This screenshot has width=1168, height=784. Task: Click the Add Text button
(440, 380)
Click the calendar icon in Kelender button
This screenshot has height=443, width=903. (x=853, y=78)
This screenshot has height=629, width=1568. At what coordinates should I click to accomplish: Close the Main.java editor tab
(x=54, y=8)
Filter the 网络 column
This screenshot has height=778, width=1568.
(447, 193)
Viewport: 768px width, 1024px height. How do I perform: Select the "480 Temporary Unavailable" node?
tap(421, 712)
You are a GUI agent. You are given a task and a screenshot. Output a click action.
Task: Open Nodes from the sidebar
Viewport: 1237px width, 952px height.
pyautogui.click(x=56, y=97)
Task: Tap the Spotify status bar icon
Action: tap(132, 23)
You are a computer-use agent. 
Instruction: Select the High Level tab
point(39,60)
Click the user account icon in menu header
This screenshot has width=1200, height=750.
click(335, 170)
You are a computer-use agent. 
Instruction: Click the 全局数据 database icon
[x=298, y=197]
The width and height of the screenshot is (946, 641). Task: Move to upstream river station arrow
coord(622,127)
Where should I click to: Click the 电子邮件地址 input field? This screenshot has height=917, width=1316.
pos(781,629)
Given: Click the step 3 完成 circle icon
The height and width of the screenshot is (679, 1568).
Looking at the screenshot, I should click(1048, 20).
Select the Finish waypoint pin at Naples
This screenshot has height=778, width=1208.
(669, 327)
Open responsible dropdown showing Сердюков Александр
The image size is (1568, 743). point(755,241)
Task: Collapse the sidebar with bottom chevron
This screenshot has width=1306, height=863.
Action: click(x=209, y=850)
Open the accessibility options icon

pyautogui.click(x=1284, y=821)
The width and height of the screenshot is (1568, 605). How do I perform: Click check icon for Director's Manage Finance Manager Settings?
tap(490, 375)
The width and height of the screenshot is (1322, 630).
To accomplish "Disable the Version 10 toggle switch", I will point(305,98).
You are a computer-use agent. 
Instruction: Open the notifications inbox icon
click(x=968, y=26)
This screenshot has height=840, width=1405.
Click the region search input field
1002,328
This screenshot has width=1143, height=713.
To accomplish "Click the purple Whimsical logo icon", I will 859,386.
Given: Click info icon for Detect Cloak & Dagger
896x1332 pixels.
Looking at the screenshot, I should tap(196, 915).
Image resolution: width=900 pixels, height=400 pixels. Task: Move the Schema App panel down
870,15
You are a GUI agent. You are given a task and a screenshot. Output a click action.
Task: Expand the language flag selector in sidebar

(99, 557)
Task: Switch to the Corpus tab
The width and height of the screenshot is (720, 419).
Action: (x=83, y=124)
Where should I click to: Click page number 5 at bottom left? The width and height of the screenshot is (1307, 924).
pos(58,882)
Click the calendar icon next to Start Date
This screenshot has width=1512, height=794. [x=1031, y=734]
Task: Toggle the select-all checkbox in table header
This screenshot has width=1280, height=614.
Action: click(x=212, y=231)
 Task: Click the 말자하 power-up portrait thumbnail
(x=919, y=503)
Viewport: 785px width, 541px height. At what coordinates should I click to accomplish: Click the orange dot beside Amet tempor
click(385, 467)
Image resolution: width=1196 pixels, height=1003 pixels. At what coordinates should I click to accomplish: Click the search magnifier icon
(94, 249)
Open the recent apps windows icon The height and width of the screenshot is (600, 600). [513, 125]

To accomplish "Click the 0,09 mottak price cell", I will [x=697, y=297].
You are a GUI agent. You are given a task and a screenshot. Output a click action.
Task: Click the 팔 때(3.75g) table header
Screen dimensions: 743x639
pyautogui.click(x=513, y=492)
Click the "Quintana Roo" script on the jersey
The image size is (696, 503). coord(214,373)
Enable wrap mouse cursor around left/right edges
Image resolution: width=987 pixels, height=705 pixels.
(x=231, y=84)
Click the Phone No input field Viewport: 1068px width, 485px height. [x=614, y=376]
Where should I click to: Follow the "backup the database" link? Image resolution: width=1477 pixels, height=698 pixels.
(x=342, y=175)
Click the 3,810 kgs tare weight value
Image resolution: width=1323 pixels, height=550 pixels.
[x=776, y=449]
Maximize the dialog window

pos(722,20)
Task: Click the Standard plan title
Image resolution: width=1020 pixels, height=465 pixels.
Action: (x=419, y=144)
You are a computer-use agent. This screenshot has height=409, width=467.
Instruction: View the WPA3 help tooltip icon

● Stated task: Print every item above again verbatim, line for line, with nothing changed.

● Reply to the exercise:
This screenshot has width=1168, height=784. Task: Click the Add Text button
(440, 380)
Click the calendar icon in Kelender button
This screenshot has height=443, width=903. (x=853, y=78)
This screenshot has height=629, width=1568. At what coordinates should I click to accomplish: Close the Main.java editor tab
(x=54, y=8)
Filter the 网络 column
This screenshot has height=778, width=1568.
(447, 193)
Viewport: 768px width, 1024px height. How do I perform: Select the "480 Temporary Unavailable" node?
tap(421, 712)
You are a GUI agent. You are given a task and a screenshot. Output a click action.
Task: Open Nodes from the sidebar
Viewport: 1237px width, 952px height.
pyautogui.click(x=56, y=97)
Task: Tap the Spotify status bar icon
Action: tap(132, 23)
You are a computer-use agent. 
Instruction: Select the High Level tab
point(39,60)
Click the user account icon in menu header
This screenshot has width=1200, height=750.
click(335, 170)
You are a computer-use agent. 
Instruction: Click the 全局数据 database icon
[x=298, y=197]
The width and height of the screenshot is (946, 641). Task: Move to upstream river station arrow
coord(622,127)
Where should I click to: Click the 电子邮件地址 input field? This screenshot has height=917, width=1316.
pos(781,629)
Given: Click the step 3 完成 circle icon
The height and width of the screenshot is (679, 1568).
Looking at the screenshot, I should click(1048, 20).
Select the Finish waypoint pin at Naples
This screenshot has height=778, width=1208.
(669, 327)
Open responsible dropdown showing Сердюков Александр
The image size is (1568, 743). point(755,241)
Task: Collapse the sidebar with bottom chevron
This screenshot has width=1306, height=863.
Action: click(x=209, y=850)
Open the accessibility options icon

pyautogui.click(x=1284, y=821)
The width and height of the screenshot is (1568, 605). How do I perform: Click check icon for Director's Manage Finance Manager Settings?
tap(490, 375)
The width and height of the screenshot is (1322, 630).
To accomplish "Disable the Version 10 toggle switch", I will point(305,98).
You are a computer-use agent. 
Instruction: Open the notifications inbox icon
click(x=968, y=26)
This screenshot has height=840, width=1405.
Click the region search input field
1002,328
This screenshot has width=1143, height=713.
To accomplish "Click the purple Whimsical logo icon", I will 859,386.
Given: Click info icon for Detect Cloak & Dagger
896x1332 pixels.
Looking at the screenshot, I should tap(196, 915).
Image resolution: width=900 pixels, height=400 pixels. Task: Move the Schema App panel down
870,15
You are a GUI agent. You are given a task and a screenshot. Output a click action.
Task: Expand the language flag selector in sidebar

(99, 557)
Task: Switch to the Corpus tab
The width and height of the screenshot is (720, 419).
Action: (x=83, y=124)
Where should I click to: Click page number 5 at bottom left? The width and height of the screenshot is (1307, 924).
pos(58,882)
Click the calendar icon next to Start Date
This screenshot has width=1512, height=794. [x=1031, y=734]
Task: Toggle the select-all checkbox in table header
This screenshot has width=1280, height=614.
Action: click(x=212, y=231)
 Task: Click the 말자하 power-up portrait thumbnail
(x=919, y=503)
Viewport: 785px width, 541px height. At what coordinates should I click to accomplish: Click the orange dot beside Amet tempor
click(385, 467)
Image resolution: width=1196 pixels, height=1003 pixels. At what coordinates should I click to accomplish: Click the search magnifier icon
(94, 249)
Open the recent apps windows icon The height and width of the screenshot is (600, 600). [513, 125]

To accomplish "Click the 0,09 mottak price cell", I will [x=697, y=297].
You are a GUI agent. You are given a task and a screenshot. Output a click action.
Task: Click the 팔 때(3.75g) table header
Screen dimensions: 743x639
pyautogui.click(x=513, y=492)
Click the "Quintana Roo" script on the jersey
The image size is (696, 503). coord(214,373)
Enable wrap mouse cursor around left/right edges
Image resolution: width=987 pixels, height=705 pixels.
(x=231, y=84)
Click the Phone No input field Viewport: 1068px width, 485px height. [x=614, y=376]
Where should I click to: Follow the "backup the database" link? Image resolution: width=1477 pixels, height=698 pixels.
(x=342, y=175)
Click the 3,810 kgs tare weight value
Image resolution: width=1323 pixels, height=550 pixels.
[x=776, y=449]
Maximize the dialog window

pos(722,20)
Task: Click the Standard plan title
Image resolution: width=1020 pixels, height=465 pixels.
Action: (x=419, y=144)
You are a computer-use agent. This screenshot has height=409, width=467.
Instruction: View the WPA3 help tooltip icon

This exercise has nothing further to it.